3. Add tomatoes and salt and pepper to taste. Simmer until sauce thickens, about 10 minutes. Adjust seasonings.

4. While preparing sauce, add pasta and salt to taste to boiling water. Cook pasta until al dente and then drain. Stir vinegar into tomato sauce and immediately toss with cooked pasta. Mix well and divide among individual bowls. Serve immediately

PER SERVING: 528 calories, 18g protein, 9g fat, 95g carbohydrates, 7g fiber, 591mg sodium, 12% vitamin A, 52% vitamin C, 6% calcium

LINGUINE WITH OLIVADA

Serves 4

TIME 20 minutes

Olivada, a black olive puree used in many Italian dishes, can be used as a sandwich spread, slathered on toasts to make crostini, or tossed With hot pasta. Some gourmet stores sell olivada in jars, or you can make your own in just a minute with a food processor or blender. Olivada has a consistency similar to pesto's, and like pesto it should be thinned with some water from the pasta pot so that it will coat the pasta evenly. Round out the meal with a lettuce and tomato salad.

1 1/2 cups black olives such as Kalamatas, pitted
1 medium shallot, coarsely chopped
6 large fresh basil leaves
2 teaspoons fresh thyme leaves
2 tablespoons extra-virgin olive oil
1 tablespoon lemon juice Salt
1 pound linguine or spaghetti

1. Bring 4 quarts of water to boil in large pot for cooking pasta.

2. Place olives, shallot, basil, and thyme in workbowl of food processor or blender. Process until finely chopped. Add oil and lemon juice and process until smooth. Scrape olivada into bowl large enough to hold cooked pasta. Add salt if necessary. (It probably won't be.)

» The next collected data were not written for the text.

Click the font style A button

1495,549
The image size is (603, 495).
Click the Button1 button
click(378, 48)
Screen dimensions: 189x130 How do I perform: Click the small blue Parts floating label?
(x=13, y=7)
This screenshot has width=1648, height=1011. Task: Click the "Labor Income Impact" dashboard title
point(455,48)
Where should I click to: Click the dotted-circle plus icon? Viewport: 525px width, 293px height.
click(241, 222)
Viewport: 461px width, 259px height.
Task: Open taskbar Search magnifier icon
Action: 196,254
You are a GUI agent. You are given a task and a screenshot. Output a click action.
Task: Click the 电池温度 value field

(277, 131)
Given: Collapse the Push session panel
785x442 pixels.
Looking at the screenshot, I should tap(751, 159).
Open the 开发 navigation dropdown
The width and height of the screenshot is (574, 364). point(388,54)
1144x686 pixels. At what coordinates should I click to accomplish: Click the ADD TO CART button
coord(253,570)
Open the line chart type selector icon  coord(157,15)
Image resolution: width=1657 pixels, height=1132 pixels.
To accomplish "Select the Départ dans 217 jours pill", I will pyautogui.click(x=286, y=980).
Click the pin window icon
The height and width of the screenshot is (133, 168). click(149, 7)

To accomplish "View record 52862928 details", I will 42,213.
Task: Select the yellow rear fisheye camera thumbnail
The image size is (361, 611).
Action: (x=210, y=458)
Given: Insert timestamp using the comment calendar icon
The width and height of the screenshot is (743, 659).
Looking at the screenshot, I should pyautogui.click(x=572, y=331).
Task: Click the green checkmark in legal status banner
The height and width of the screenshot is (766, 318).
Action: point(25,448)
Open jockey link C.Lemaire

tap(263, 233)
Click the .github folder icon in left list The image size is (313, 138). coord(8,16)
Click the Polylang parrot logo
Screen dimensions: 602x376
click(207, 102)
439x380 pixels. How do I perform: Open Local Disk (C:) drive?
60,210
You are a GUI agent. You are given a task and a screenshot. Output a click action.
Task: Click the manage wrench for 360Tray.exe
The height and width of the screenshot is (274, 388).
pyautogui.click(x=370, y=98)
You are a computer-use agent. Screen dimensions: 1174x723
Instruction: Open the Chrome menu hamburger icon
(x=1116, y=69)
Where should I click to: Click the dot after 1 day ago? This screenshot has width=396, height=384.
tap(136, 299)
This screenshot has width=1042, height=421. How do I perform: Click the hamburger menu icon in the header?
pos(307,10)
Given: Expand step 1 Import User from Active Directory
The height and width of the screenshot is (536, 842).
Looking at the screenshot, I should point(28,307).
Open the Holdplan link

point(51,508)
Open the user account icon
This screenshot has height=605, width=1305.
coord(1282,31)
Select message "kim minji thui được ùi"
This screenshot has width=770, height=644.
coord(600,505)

3. While preparing sauce, add pasta and salt to taste to boiling water. Cook pasta until al dente and then drain, reserving 1/2 cup cooking liquid. Stir 1/4 cup cooking liquid into olivada. Add pasta and toss, adding more cooking liquid if pasta seems dry. Divide pasta among individual bowls and serve immediately

PER SERVING: 586 calories, 17g protein, 18g fat, 91g carbohydrates, 7g fiber, 743mg sodium, 16% vitamin A, 6% vitamin C, 8% calcium

POLENTA WITH CORN AND TARRAGON

Serves 4

TIME 20 minutes

Instant polenta (dried precooked cornmeal) imported from Italy is a boon to hurried cooks, because it needs to simmer for just five minutes rather than the usual 40 minutes for regular cornmeal. Look for this product in natural food stores and other shops with a good selection of Italian foods. I like the flavor of tarragon in this dish, but any fresh herb, including basil, cilantro, mint, or parsley, would also work well. To remove corn kernels, stand husked ears on end and slice down with a sharp knife. You should get about three cups from four ears. You may substitute an equal amount of frozen kernels with some sacrifice in flavor. Serve with a tomato salad.

1 teaspoon salt
2 cups instant polenta
4 medium ears fresh sweet corn,
husked with kernels sliced off cobs
2 tablespoons extra-virgin olive oil
2 tablespoons minced fresh tarragon leaves

1. Set 8 cups water in heavy medium saucepan over high heat. When water comes to boil, add salt and lower heat to medium-low: Whisk in instant polenta in slow, steady stream. This should take almost 1 minute. Reduce heat to low and cook, stirring constantly with wooden spoon, until polenta thickens and starts to pull away from sides of pan, about 5 minutes.